*** Given records

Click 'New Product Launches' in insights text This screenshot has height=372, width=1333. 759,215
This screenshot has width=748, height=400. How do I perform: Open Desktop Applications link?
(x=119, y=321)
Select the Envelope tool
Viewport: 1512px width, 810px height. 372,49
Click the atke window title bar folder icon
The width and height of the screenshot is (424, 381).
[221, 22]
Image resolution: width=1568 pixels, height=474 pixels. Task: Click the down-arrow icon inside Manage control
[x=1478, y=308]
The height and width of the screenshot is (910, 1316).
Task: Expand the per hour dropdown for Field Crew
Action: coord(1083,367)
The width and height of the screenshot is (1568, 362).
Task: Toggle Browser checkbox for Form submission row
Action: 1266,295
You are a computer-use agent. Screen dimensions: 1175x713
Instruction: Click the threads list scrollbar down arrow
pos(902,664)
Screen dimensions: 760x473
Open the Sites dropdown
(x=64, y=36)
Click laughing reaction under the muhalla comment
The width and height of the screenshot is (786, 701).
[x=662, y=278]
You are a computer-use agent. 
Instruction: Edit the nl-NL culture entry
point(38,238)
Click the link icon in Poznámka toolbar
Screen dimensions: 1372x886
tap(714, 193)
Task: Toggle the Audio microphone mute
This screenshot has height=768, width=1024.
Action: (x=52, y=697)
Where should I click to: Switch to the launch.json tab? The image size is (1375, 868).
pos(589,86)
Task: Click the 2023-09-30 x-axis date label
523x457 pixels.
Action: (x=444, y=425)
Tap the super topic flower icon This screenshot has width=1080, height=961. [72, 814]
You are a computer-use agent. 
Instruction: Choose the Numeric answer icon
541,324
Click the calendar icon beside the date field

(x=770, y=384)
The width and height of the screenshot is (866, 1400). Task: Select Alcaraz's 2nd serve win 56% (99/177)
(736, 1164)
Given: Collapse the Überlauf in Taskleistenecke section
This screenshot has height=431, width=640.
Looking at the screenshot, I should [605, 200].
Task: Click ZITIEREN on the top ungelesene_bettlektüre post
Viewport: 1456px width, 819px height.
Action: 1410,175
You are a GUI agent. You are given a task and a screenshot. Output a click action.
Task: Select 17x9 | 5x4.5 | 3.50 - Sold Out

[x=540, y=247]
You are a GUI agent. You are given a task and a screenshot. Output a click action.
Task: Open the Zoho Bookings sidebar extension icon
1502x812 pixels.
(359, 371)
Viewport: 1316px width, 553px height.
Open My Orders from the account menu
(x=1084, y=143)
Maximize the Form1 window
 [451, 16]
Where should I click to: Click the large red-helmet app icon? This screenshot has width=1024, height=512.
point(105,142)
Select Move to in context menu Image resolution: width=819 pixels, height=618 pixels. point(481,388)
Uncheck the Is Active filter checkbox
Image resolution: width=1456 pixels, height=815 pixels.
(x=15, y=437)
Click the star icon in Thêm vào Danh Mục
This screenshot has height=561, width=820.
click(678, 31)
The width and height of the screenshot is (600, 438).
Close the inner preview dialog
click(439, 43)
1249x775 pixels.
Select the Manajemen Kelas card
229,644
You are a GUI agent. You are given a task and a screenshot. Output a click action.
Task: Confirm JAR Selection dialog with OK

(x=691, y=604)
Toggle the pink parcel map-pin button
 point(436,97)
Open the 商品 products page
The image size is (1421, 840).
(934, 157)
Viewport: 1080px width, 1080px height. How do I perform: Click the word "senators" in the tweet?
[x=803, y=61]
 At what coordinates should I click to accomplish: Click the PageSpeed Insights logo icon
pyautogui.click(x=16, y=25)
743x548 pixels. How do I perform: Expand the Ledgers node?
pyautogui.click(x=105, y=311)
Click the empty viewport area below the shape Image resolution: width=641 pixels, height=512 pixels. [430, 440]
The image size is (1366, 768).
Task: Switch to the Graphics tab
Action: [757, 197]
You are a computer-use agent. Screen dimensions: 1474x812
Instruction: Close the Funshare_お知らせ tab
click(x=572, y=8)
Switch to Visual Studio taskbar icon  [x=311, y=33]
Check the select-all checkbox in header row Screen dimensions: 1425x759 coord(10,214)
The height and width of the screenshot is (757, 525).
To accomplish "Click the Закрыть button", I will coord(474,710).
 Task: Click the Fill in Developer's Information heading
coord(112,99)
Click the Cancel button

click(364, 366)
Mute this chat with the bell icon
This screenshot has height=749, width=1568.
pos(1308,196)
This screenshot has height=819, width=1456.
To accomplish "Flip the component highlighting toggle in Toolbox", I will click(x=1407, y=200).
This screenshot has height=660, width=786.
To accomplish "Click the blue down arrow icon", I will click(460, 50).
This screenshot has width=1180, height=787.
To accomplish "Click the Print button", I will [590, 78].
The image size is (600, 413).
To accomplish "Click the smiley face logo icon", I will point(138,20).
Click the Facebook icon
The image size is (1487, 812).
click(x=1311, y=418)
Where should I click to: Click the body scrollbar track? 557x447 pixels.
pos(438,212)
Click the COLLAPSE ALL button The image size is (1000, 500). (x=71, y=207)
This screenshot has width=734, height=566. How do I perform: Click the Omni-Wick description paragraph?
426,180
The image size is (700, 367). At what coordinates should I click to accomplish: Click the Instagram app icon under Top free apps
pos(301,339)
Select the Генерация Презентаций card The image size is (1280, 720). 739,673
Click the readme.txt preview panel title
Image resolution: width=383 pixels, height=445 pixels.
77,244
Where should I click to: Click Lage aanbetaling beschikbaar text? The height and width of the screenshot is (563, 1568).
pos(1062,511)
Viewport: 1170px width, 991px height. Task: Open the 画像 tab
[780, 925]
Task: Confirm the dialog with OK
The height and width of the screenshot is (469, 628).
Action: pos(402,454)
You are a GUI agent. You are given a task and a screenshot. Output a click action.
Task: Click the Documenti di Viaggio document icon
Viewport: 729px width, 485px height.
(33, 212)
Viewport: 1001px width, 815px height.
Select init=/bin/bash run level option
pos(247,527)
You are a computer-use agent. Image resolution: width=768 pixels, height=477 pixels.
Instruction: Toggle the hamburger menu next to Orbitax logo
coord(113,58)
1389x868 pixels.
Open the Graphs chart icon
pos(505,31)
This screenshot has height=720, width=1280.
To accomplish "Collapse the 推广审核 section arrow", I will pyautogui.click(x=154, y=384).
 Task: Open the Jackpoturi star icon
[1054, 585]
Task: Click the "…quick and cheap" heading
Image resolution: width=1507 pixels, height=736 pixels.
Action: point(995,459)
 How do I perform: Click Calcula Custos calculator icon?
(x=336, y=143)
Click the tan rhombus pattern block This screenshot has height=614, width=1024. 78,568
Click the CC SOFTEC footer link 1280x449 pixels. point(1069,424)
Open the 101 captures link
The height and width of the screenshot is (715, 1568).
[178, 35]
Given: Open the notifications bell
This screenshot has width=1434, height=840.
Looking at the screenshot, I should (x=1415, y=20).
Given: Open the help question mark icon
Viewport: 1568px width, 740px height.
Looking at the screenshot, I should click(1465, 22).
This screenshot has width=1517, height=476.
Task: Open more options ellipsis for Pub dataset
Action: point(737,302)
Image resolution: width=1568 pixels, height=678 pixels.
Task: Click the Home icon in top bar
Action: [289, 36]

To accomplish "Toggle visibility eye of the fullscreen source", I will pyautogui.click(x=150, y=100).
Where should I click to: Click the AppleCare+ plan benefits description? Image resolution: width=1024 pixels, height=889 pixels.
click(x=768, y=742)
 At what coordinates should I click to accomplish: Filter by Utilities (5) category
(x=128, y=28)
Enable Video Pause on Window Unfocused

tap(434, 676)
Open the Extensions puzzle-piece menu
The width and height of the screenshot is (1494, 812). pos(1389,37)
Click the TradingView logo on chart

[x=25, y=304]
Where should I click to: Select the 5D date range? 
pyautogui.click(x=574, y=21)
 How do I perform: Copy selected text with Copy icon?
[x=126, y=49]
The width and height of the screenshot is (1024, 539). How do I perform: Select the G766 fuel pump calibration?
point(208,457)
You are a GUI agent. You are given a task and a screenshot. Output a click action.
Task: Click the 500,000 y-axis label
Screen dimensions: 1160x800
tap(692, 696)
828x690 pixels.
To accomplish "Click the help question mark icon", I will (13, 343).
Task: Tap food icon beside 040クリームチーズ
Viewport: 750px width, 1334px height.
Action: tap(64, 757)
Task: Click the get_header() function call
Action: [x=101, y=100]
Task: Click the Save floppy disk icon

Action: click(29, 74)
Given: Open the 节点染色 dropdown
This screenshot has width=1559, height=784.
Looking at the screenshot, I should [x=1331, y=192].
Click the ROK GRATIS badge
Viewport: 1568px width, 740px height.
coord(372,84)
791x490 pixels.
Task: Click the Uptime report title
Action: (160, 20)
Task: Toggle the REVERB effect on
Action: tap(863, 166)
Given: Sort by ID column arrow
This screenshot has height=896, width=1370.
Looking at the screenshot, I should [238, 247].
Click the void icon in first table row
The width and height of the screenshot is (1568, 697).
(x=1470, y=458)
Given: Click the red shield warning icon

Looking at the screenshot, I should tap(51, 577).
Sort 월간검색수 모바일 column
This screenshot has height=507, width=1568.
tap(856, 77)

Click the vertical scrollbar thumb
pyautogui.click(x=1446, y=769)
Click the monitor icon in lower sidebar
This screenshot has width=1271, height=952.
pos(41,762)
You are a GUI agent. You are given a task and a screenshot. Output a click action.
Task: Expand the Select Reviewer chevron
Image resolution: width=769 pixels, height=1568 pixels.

******

What this task involves:
Swap "hamburger menu" for "main menu" in the rows between the lines holding "You are a computer-use agent. Image" and "pos(505,31)", inclusive. Give back only those rows, with all else unchanged.

The completed task:
You are a computer-use agent. Image resolution: width=768 pixels, height=477 pixels.
Instruction: Toggle the main menu next to Orbitax logo
coord(113,58)
1389x868 pixels.
Open the Graphs chart icon
pos(505,31)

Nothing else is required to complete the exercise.